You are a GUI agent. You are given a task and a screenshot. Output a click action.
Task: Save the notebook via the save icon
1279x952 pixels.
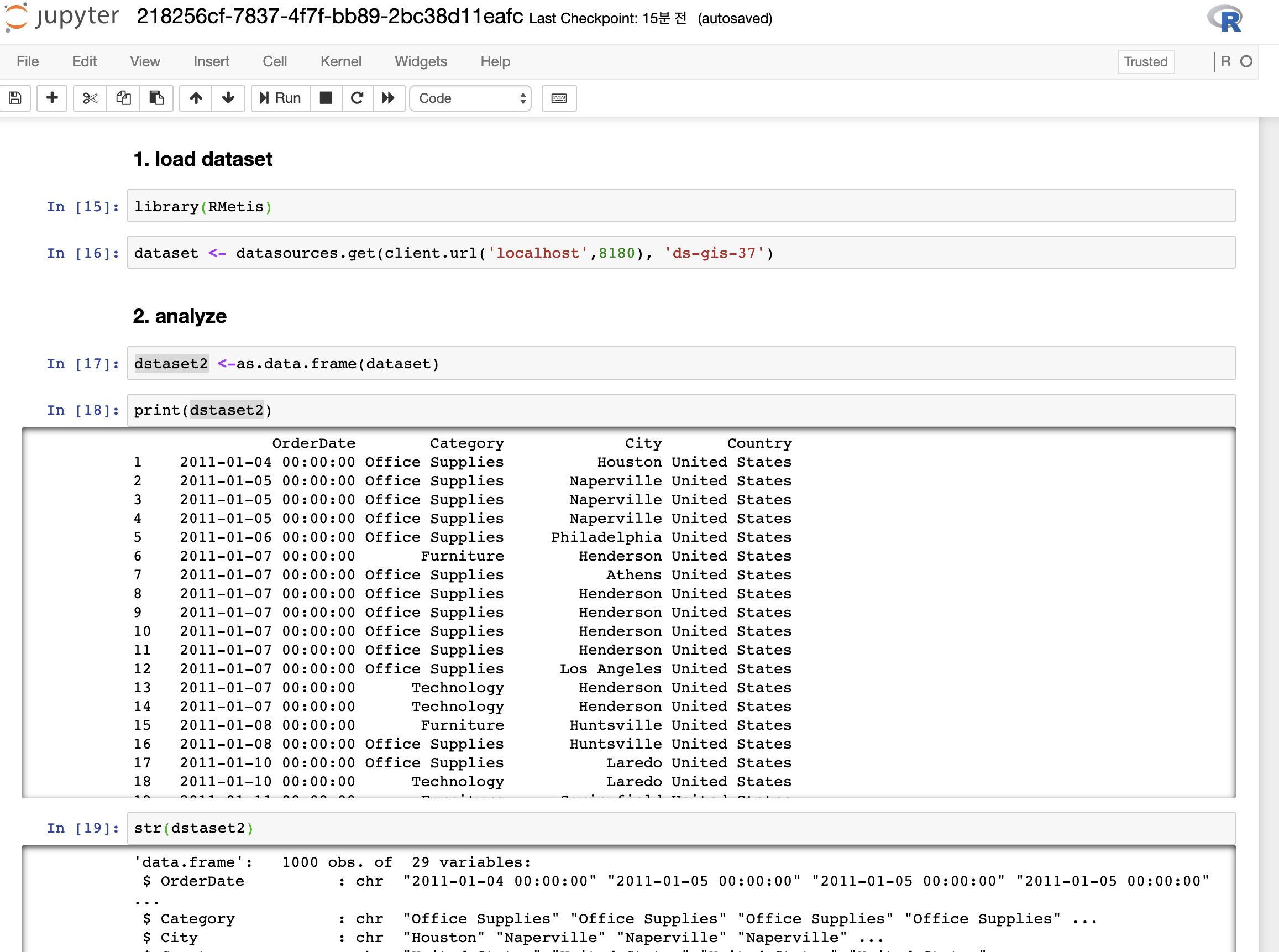(15, 98)
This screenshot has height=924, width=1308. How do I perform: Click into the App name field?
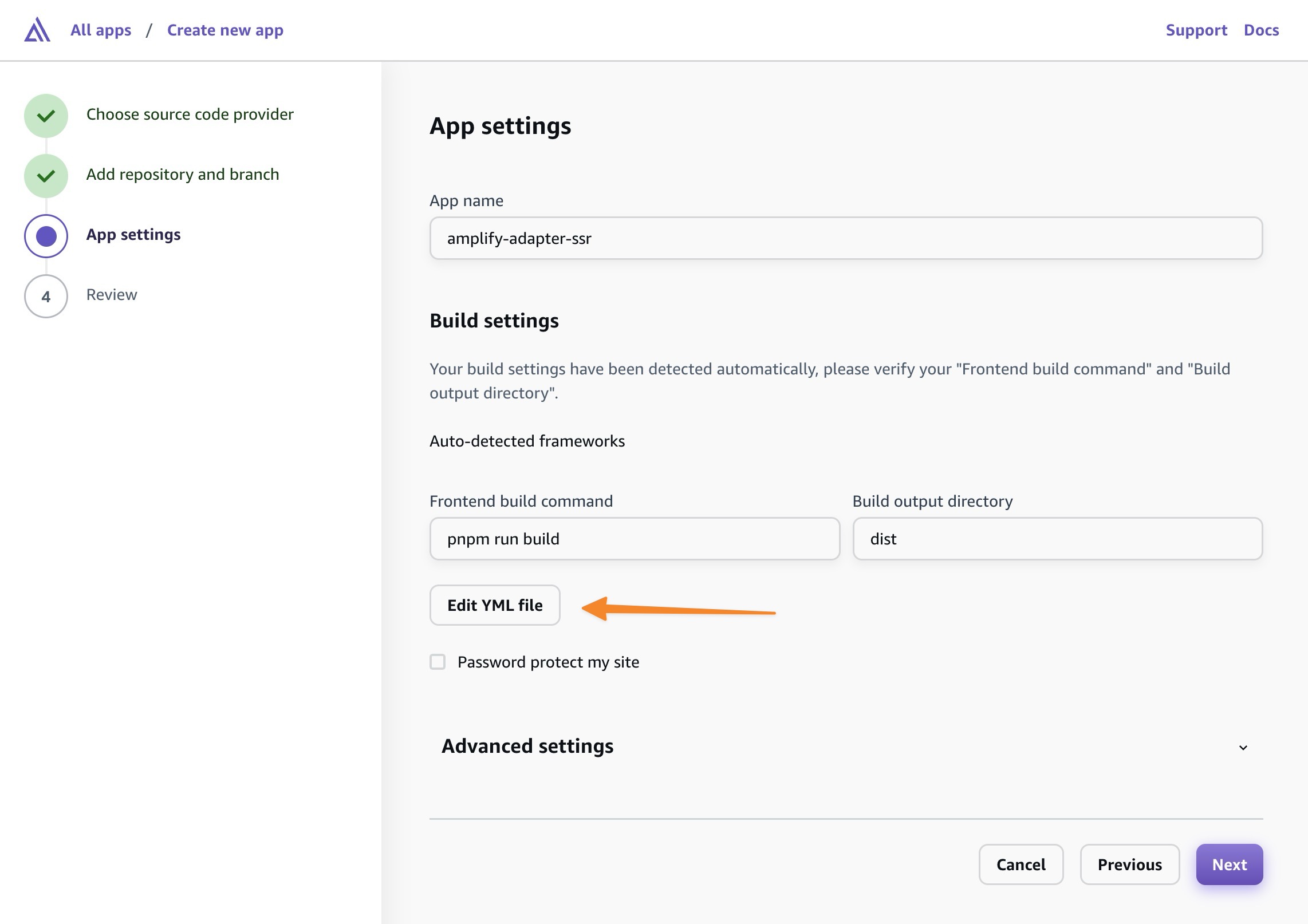(846, 238)
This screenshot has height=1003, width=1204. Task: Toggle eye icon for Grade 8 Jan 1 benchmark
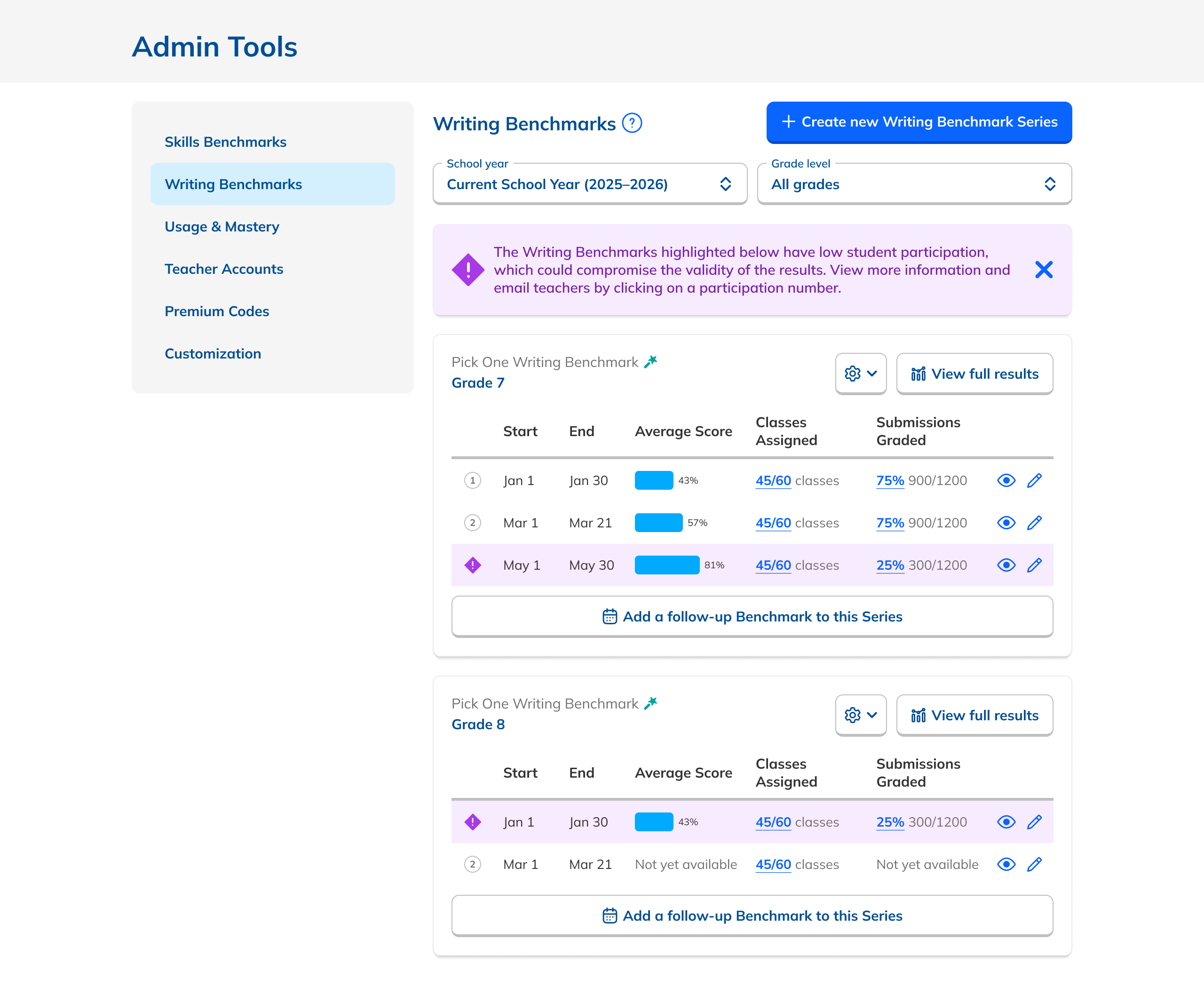tap(1006, 822)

....................

▶ **What the task requires**
Everything from the line containing "This screenshot has height=924, width=1308." to the last line of the listing above is to be written out exactly, except the pictures, and nothing else.

▶ **Solution to this problem**
This screenshot has height=924, width=1308. How do I perform: Click into the App name field?
(846, 238)
This screenshot has height=1003, width=1204. Task: Toggle eye icon for Grade 8 Jan 1 benchmark
tap(1006, 822)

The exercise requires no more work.